La nomination de Goebbels, le 13 mars 1933, à la tête du nouveau ministère de la Propagande allait marquer un tournant décisif dans la vie culturelle allemande. Son talent d’organisateur, son absence totale de scrupules allait permettre une radicalisation de cet écrasement de l’art par la propagande. En moins d’un an, il fallait refondre toutes les institutions, les soumettre au parti, éliminer tout ce qui lui semblait étranger ou hostile au mouvement nazi. Si Göring fut responsable des théâtres, c’est Goebbels, qui allait développer aussi le cinéma nazi à une échelle capable de servir la propagande hitlérienne sur tous les fronts.
La haine de la République de Weimar
Un second caractère qu’il faut mentionner pour comprendre la genèse de l’art nazi, c’est la haine de Weimar. ce n’est pas seulement sur le plan politique que les nazis détestent Weimar mais aussi artistique. De tous les mouvements qui ont marqué ces années, il ne restera rien ou presque dans l’art nazi. Les années de Weimar leur apparaissent comme des années de corruption, de décadence, de décomposition et ils rendent les artistes responsables de cette corruption. L’art moderne n’est pour eux qu’un pur produit de décadence, l’Expressionnisme un art dégénéré – Benn lui-même sera sans cesse insulté – et ils ne voient dans l’art des années 20 que la marque des juifs, des communistes et des nègres. Ils s’indignent de la rencontre entre les écrivains et le communisme et qualifient la plupart des courants de l’époque de Weimar de « bolchévisme culturel « . Dans Mein Kampf, Hitler affirme à propos des artistes juifs :
« le fait est que les neuf dizièmes de toutes les ordures littéraires, du chiqué dans les arts, des stupidités théâtrales doivent être portés au débit d’un peuple qui représente à peine le centième de la population du pays. Il n’y a pas à le nier, c’est ainsi. «
et concernant le » bolchevisme culturel «
« Déjà, à la fin du siècle dernier, commençait à s’introduire dans notre art un élément que l’on pouvait jusqu’alors considérer comme tout à fait étranger et inconnu. Sans doute y avait-il eu, dans des temps antérieurs, maintes fautes de goût, mais il s’agissait plutôt, dans de tels cas, de déraillements artistiques auxquels la postérité a pu reconnaître une certaine valeur historique, non de produits d’une affirmation n’ayant plus aucun caractère artistique et provenant plutôt d’une dépravation intellectuelle poussée jusqu’au manque total d’esprit. par ces manifestations commença à apparaître déjà, au point de vue culturel, l’effondrement politique qui devint plus tard visible.
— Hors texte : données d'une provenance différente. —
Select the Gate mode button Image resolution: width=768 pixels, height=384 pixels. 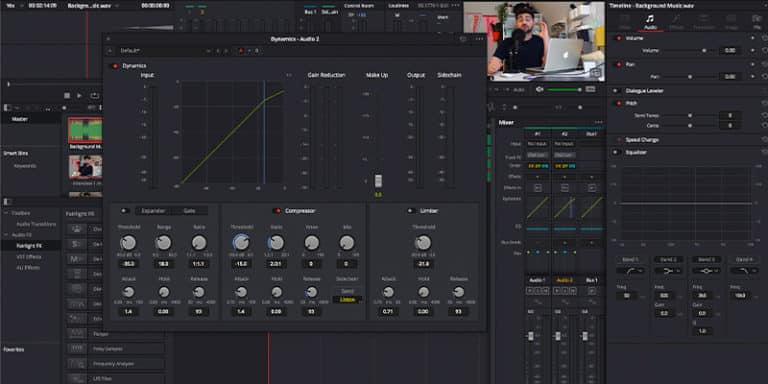[x=190, y=211]
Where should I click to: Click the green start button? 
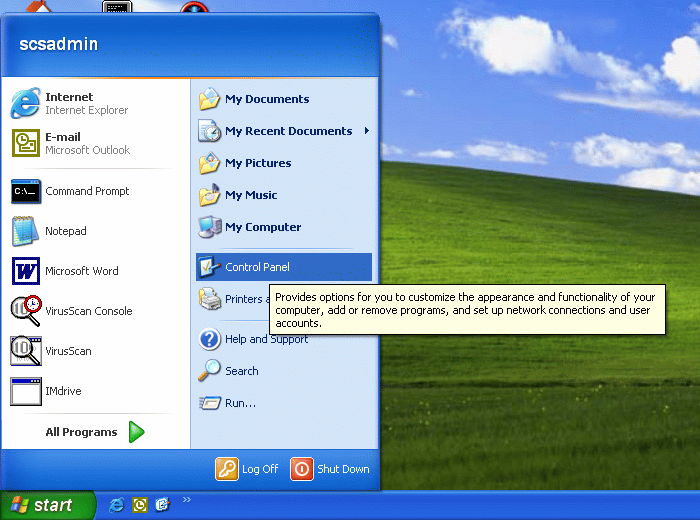point(47,505)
Le bolchevisme dans l’art est d’ailleurs la seule forme culturelle vivante possible du bolchevisme et sa seule manifestation d’ordre intellectuel. «
Et il cite les affiches, les dessins de propagande apparus pendant la courte république bavaroise comme exemple de décomposition politique et culturelle. pour lui, cette décomposition culturelle due aux juifs, aux communistes, voire « aux nègres » (cubisme influencé par l’art africain) culmine dans les avant-gardes modernes : le cubisme, l’expressionnisme, le futurisme symptômes mêmes de l’effondrement culturel. Le cubisme et le dadaïsme en particulier lui apparaissent comme « des extravagances de fous ou de décadents » Evoquant Dada, il ne peut s’empêcher d’écrire : » le développement à l’envers du cerveau humain aurait ainsi commencé…mais on tremble à la pensée de la manière dont cela pourrait finir. »
Dadaïsme-Kurt Schwitters
S’opposant à toute idée d’internationalisme dans l’art, il souhaite l’avènement d’un art véritablement allemand, qui enracine dans le sol et le sang de la communauté raciale germanique et qui balaye toutes ces productions décadentes et dangereuses. L’anarchie culturelle lui semble refléter toujours l’anarchie politique. Aussi aspire-t-il à une réglementation étroite de la création artistique. L’Allemagne nazie devra créer non seulement son art, mais l’art éternel du peuple allemand. Aussi les nazis affectionneront-ils les formes artistiques les plus anciennes et les plus périmées, les thèmes paysans et médiévaux, en cherchant à y couler un nouveau contenu politique. Tout ce qui rappellera l’époque de Weimar sera cloué au pilori.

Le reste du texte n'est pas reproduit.